Bucks expands program training police to connect people to drug treatment
The idea is to reduce points of friction for people seeking help to get into medical treatment. The program now includes 12 of 39 police departments in Bucks.
Bucks County is expanding a program designed to quickly get people suffering from addiction connected with treatment by enlisting police departments.
At a press conference in Doylestown Wednesday morning, Fred Harran, director of Public Safety for Bensalem Township, said the goals of the Bucks County Police Assisting in Recovery program, or BPAIR, are straightforward.
“We will get you help immediately, no questions asked,” Harran said of local police departments. “We’re just the ambassadors to put you in contact.”
Harran launched the program in Bensalem three years ago, modeling it after a treatment referral effort set up in Gloucester, Massachusetts. The idea is to reduce points of friction for people in the midst of addiction seeking help to get into medical treatment. To do that, police officers and departments act as a conduit, connecting people quickly with trained volunteers who can arrange for a treatment assessment.
“We want to get folks access to services when they are ready, without a wait,” said Diane Rosati, executive director of the Bucks County Drug and Alcohol Commission.
The program now includes 12 of the 39 police departments in the county, though speakers Wednesday said they expect that number will grow in the coming months. BPAIR’s expansion is funded in part through a $306,254 grant from the Pennsylvania Department of Drug and Alcohol Programs. That money is paying for consulting services, training for police, media materials, as well as drug and alcohol assessments.
Bucks County Commissioner Gene DiGirolamo said that while the region has seen some progress combating the drug epidemic, it isn’t enough.
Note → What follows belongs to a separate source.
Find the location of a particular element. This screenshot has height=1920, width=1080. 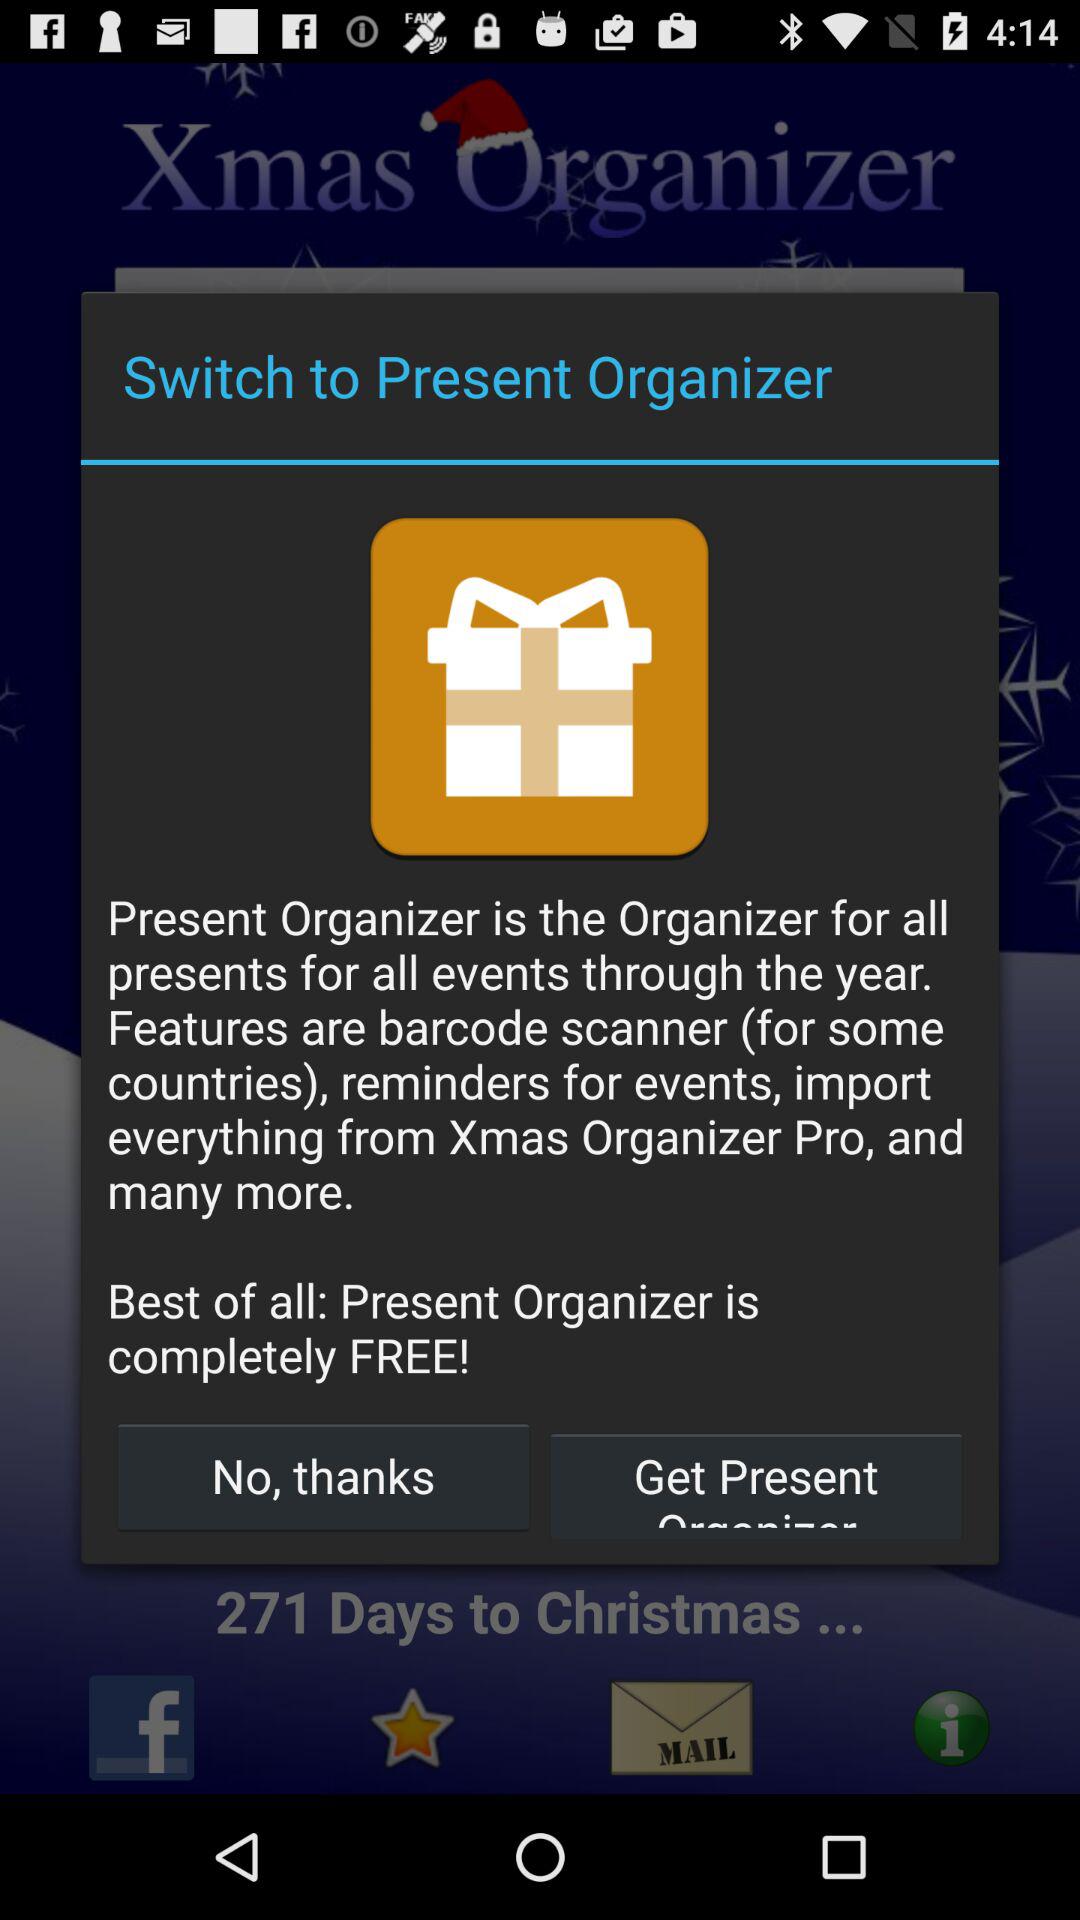

jump until no, thanks button is located at coordinates (324, 1475).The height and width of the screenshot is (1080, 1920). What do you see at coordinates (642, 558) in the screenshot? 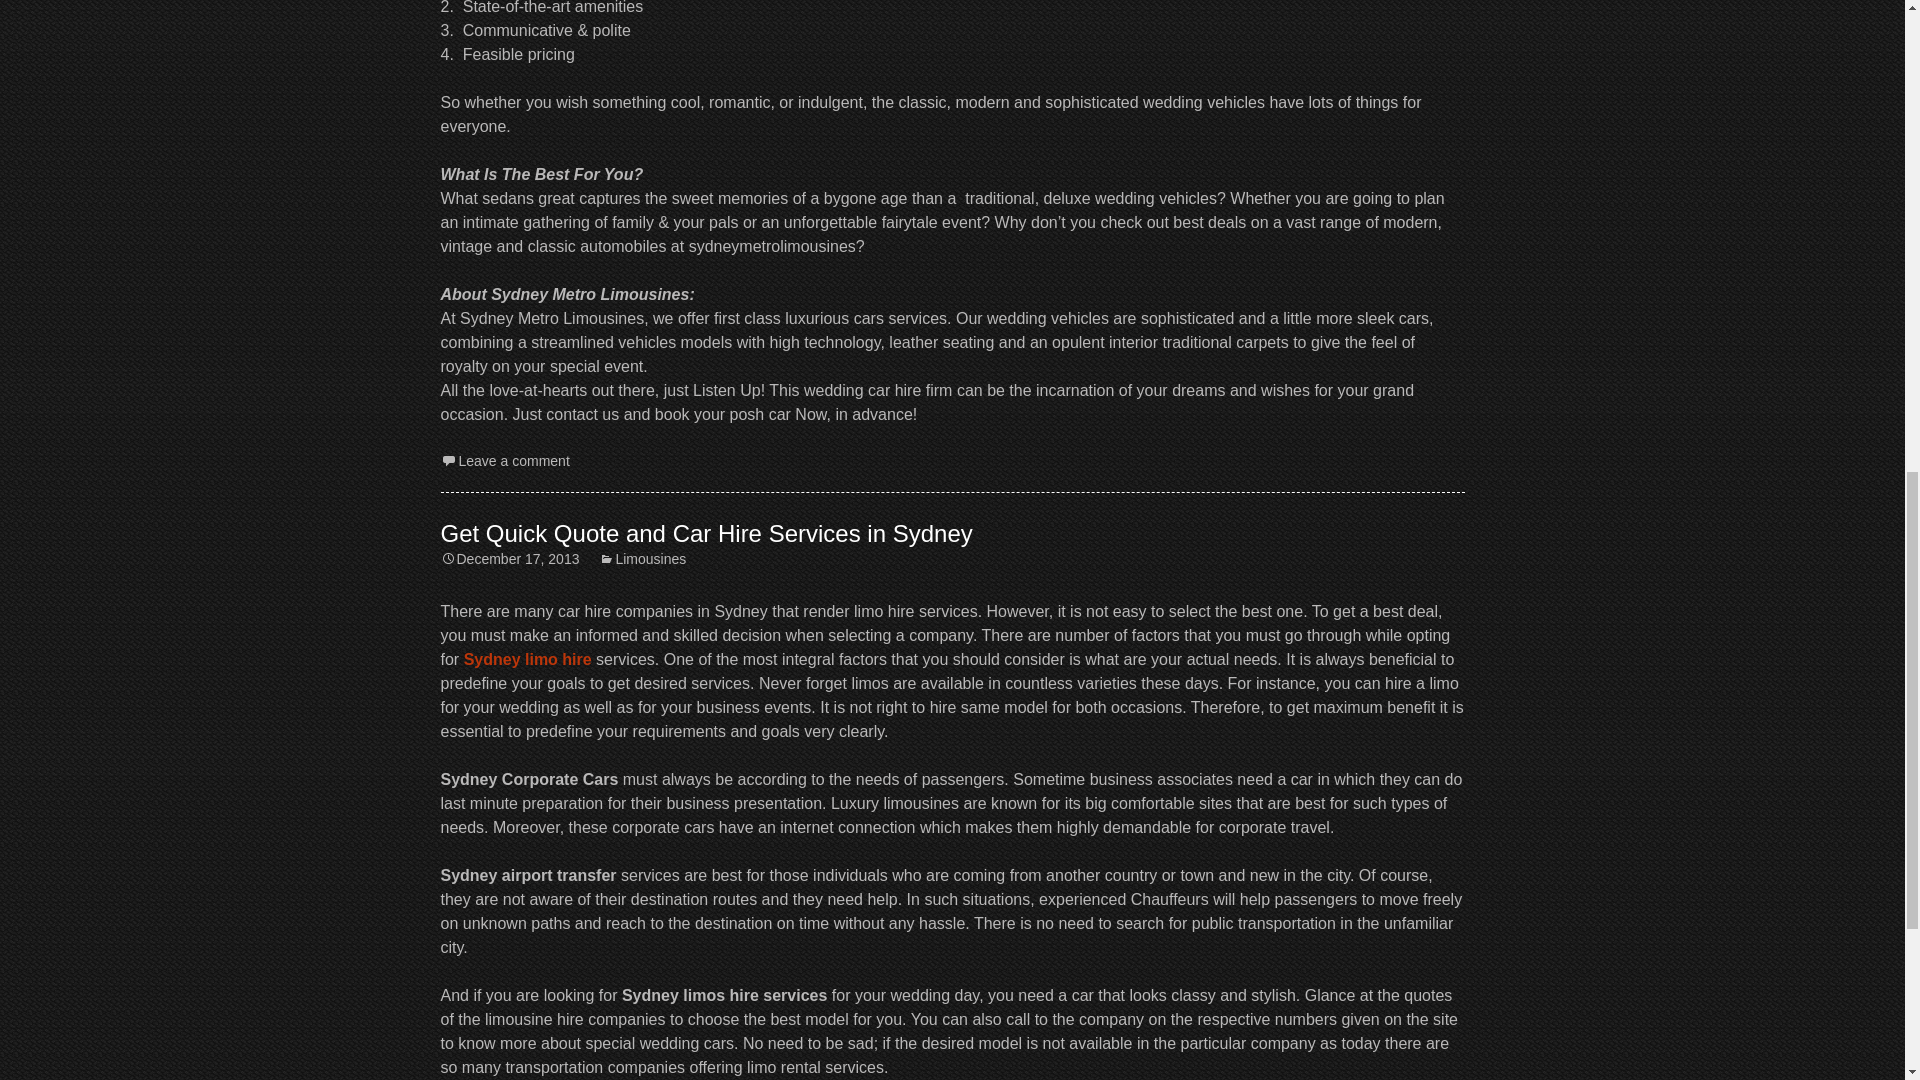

“This problem is still here,” DiGirolamo said, noting that in addition to opioids, there have been recent upward trends in the use of methamphetamine and cocaine.
He spoke about his own family’s struggle getting his eldest son into treatment more than two decades ago, when DiGirolamo was a state representative. Even with plenty of resources, the family had difficulty navigating how to get him help, how to pay for it, how to get an assessment. All these years later, the process is not so different.
“Families and addicts still struggle today with those questions,” DiGirolamo said.
Programs like BPAIR represent a shift in how law enforcement responds to drug epidemics. And its expansion is coinciding with a nationwide movement to change the role of policing in civil society, with advocates demanding, among other things, that armed police officers not be the first line of response for a broad spectrum of nonviolent social issues like mental illness, homelessness and substance abuse.
Bucks County District Attorney Matt Weintraub called it “a great example of police protecting the public, instead of arresting the ‘technically guilty.’”
The initiative was in motion years before this summer’s wave of protests, though Weintraub says there is some overlap in the various pushes for institutional reform.
“Things have been trending in this direction,” he said, noting that even among members of law enforcement and prosecutors there is an economic argument for guiding people into treatment instead of bringing them into the criminal justice system.
“An ounce of prevention is worth a pound of cure,” Weintraub said.
Bucks County is about 88% white, with a significantly higher median income than the state average, according to the most recent Census figures. Even among supporters of drug and policing reform efforts, there is a growing body of evidence that race and class are playing a major role in the less punitive approaches enacted over the last several years in response to this latest drug epidemic. There are radical racial disparities in access to newer, more effective medications to help curb opioid addiction, with people from whiter, more affluent areas being steered toward them.
“Bias and inequality also help to explain the greater willingness of the public and policymakers to apply a public health framework to the current opioid crisis than to drug use disorders in the past,” said a 2017 report by The Sentencing Project, a nonprofit research and advocacy group. “Not only does the association of this drug crisis with whites help to promote treatment and prevention as policy responses, so too does the greater proximity of white Americans to the policymaking process.”
Officials did not address those points explicitly at Wednesday’s press conference, but in an interview afterward, Weintraub said of race and class, “It enters the discussions, there’s a lot more awareness.”
Those on hand in Doylestown emphasized that BPAIR represents a willingness of communities and individuals all across the county to compassionately collaborate on a complex issue where the status quo solutions have not been effective.
“We are not the experts in all fields,” Harran said of police. “We are not the experts in drug addiction. We are not the experts in mental health. We are not the experts in homelessness. We are not the experts in school district issues. But we are the ambassadors.”
Although only about a third of the county’s police departments are participating in the program so far, officials said residents could go to officers or staff in any jurisdiction to seek help.
”We don’t turn people away,” Harran said.